More humiliating was that many of them could not refuse because to do so would be to invite dismissal. Many also went to be able to get to buy food items. It is an experience that is unthinkable these days. But an entire nation had to go through this because this was what the former dictator wanted.
Burnham did not get his feet muddy on the estate. He was high up on his horse. His feet hung over the sides of his horse and made a distinctive sight because of the striking leather riding boots which he loved to wear whilst riding.
But Burnham’s fascination with horseback riding preceded the Hope Estate experience. Burnham was a horseman. Just after he took power in the 1960’s he could be seen every morning riding his horse around the city, often with a bunch of children excitedly running alongside the horses.
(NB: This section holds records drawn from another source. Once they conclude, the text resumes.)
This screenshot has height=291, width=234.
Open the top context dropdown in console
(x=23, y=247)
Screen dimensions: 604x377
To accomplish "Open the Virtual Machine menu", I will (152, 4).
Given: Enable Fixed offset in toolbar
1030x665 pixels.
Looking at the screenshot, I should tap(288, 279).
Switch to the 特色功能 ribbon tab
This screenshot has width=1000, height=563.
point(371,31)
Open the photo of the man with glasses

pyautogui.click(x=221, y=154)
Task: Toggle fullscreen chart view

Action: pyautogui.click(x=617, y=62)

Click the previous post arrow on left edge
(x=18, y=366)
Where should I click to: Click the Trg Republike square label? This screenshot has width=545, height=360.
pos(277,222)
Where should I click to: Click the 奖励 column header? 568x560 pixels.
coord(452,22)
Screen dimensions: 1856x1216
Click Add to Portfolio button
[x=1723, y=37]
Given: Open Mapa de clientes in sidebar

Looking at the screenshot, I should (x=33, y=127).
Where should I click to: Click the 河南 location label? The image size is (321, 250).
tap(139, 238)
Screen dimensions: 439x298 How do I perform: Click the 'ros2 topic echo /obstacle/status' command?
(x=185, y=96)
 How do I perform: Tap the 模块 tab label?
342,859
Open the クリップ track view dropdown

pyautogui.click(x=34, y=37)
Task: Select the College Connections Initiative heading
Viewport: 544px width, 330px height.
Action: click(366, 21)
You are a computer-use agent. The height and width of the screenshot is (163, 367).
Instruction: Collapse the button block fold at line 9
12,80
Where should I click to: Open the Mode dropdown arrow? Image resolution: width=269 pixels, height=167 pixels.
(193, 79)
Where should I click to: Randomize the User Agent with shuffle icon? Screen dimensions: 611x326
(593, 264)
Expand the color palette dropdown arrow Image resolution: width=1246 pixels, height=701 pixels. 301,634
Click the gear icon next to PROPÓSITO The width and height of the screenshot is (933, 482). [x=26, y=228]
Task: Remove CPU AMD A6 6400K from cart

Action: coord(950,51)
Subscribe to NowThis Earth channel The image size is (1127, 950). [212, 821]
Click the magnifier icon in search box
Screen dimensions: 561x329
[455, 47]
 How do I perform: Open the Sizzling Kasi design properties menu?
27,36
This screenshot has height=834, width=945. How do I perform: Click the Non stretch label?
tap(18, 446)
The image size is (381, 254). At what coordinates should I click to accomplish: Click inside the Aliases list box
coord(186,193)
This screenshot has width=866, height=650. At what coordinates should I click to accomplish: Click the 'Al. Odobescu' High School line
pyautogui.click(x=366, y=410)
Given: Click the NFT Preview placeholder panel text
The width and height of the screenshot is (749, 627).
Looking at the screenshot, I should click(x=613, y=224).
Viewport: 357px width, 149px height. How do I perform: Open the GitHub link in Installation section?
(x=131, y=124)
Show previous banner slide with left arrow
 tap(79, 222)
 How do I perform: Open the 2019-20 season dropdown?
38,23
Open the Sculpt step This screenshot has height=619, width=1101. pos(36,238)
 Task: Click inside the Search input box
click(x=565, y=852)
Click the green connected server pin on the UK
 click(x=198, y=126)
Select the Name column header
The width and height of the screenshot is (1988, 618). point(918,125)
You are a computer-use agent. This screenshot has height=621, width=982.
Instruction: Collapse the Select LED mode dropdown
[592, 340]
Unlike many leaders who come down to the level of the people, Forbes Burnham loved to interact with the people from atop a horseback. He used to go through the city meeting his constituents while riding a horse. He would usually end his ride near to the Georgetown Seawall. So his love for horses dated back to his early days as Prime Minister and did not, as so many feel, develop during his latter years when his socialist experiment brought nothing but ruin to the economy.
When things dipped for the worse, food became short and Burnham responded with yet another of his thoughtless ideas. He decided that people should plant every available piece of land, including the parapets in front of their homes.
Instead of trying to deal with the problems of poor drainage facing farmers, Forbes Burnham decided to make every citizen a farmer. And so he used to go around on horseback every morning, often in the company of a senior police officer who was also a good rider. He used to go around sharing out cassava sticks and urging people to plant the parapets in front of their homes.
Not many took him seriously but from his position looking down on the suffering people, he did not notice the public indifference to his ridiculous idea.
While no one should ever deny that he was an anti-imperialist and was opposed to colonialism in Guyana and elsewhere, Forbes Burnham loved the trappings of monarchial power. He dressed like a colonist, enjoyed their pastimes and according to one political elder, spoke with Churchillian pauses.
And yes he did take Guyana for a good ride.